* _What is being asked_:
Please reproduce every row below word for word, leaving out the pictures.
=-=-=-=-=
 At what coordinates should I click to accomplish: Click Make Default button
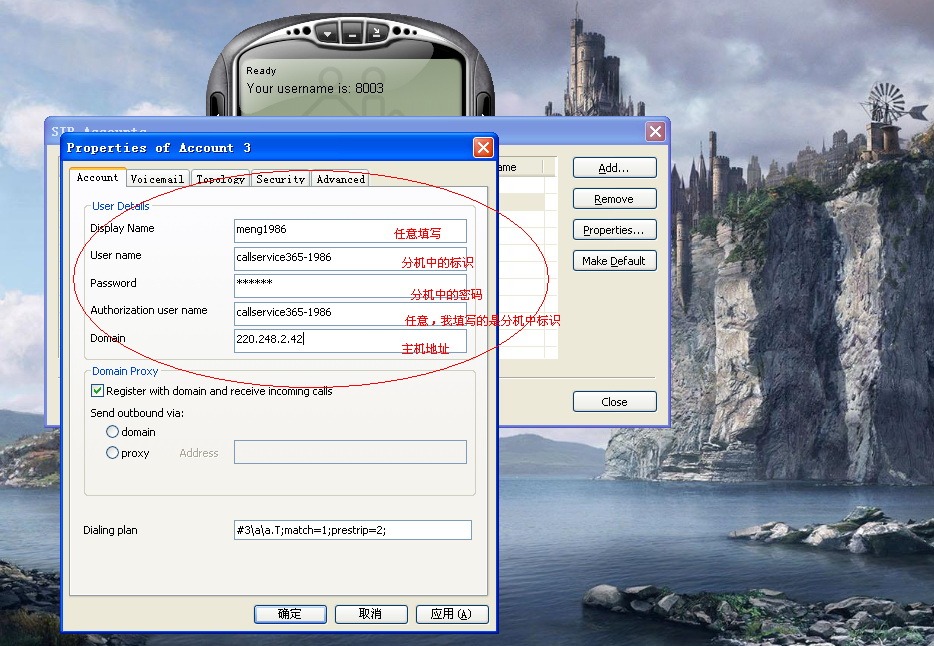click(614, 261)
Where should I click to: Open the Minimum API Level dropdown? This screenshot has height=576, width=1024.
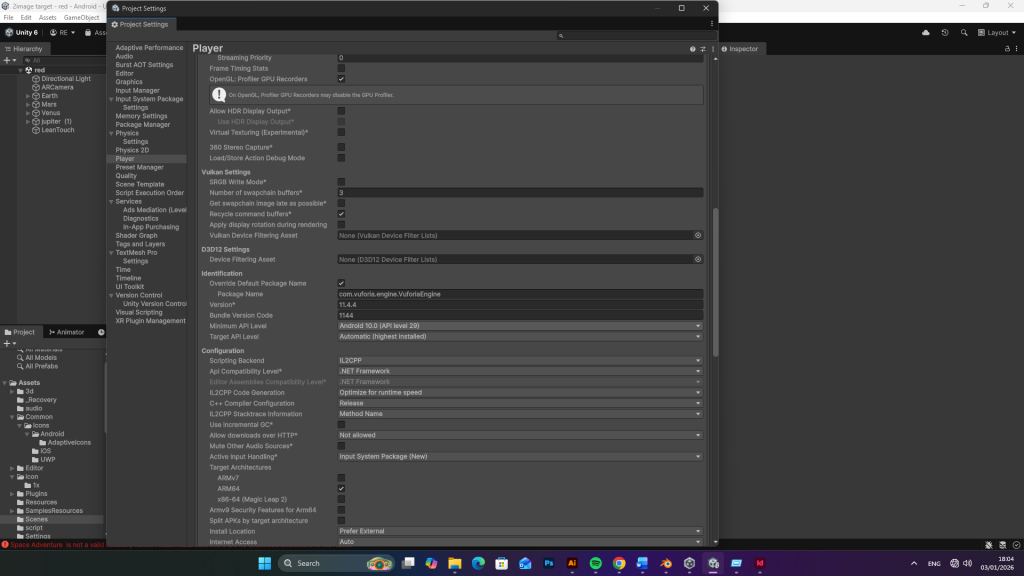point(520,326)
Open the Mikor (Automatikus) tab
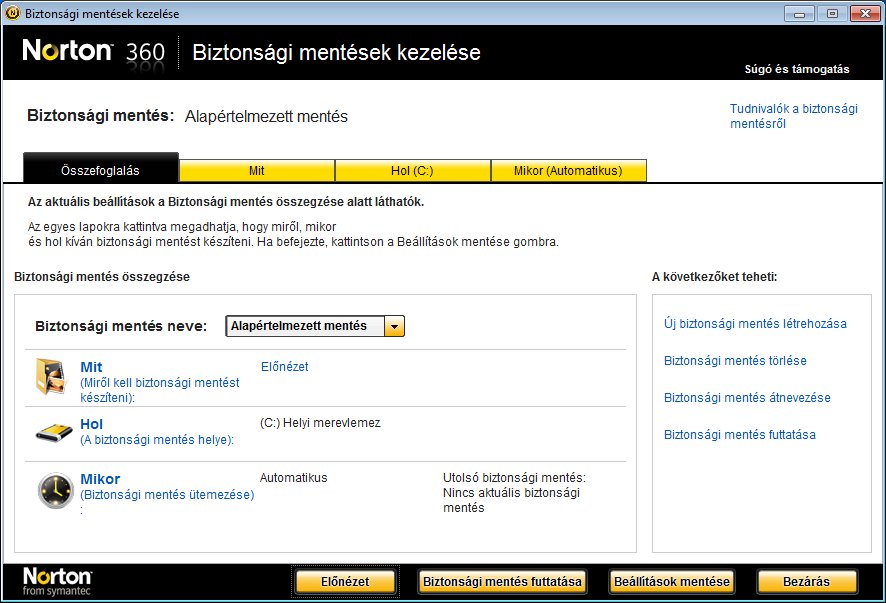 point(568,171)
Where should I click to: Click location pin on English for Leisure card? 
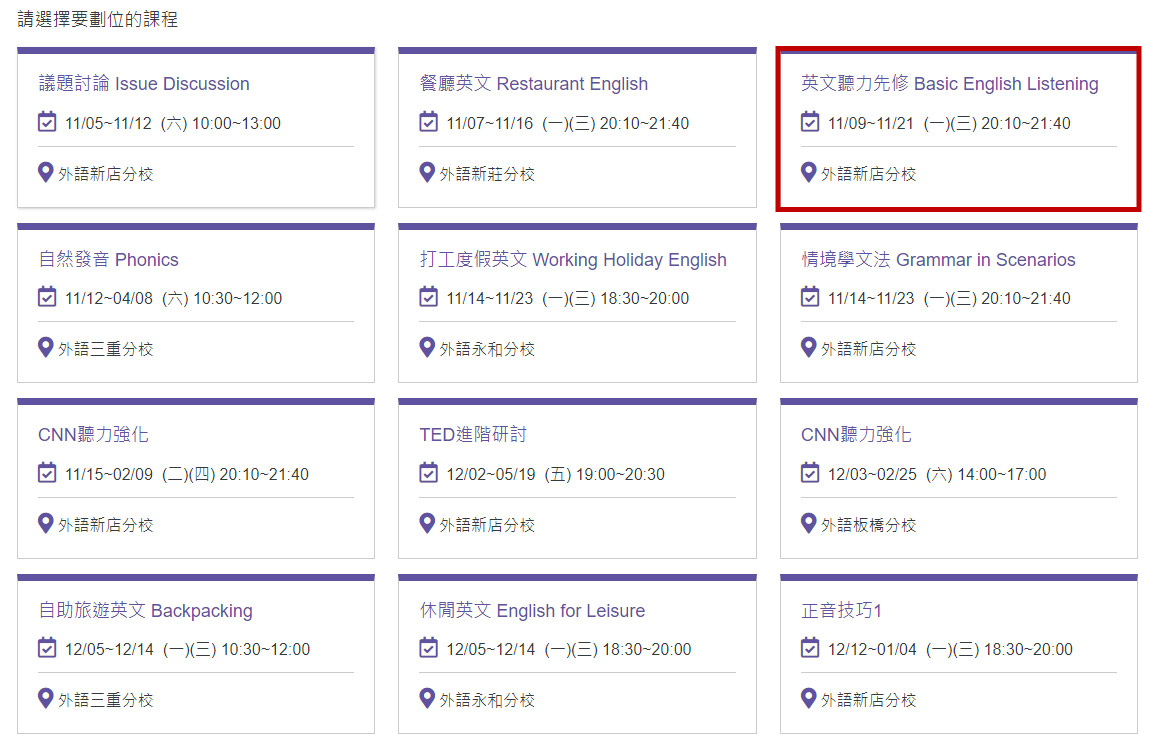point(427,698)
=-=-=-=-=
* _Finished exercise_:
 At what coordinates should I click to accomplish: Click Make Default button
click(614, 261)
Where should I click to: Open the Minimum API Level dropdown? This screenshot has height=576, width=1024.
point(520,326)
Open the Mikor (Automatikus) tab
 point(568,171)
Where should I click to: Click location pin on English for Leisure card? 
point(427,698)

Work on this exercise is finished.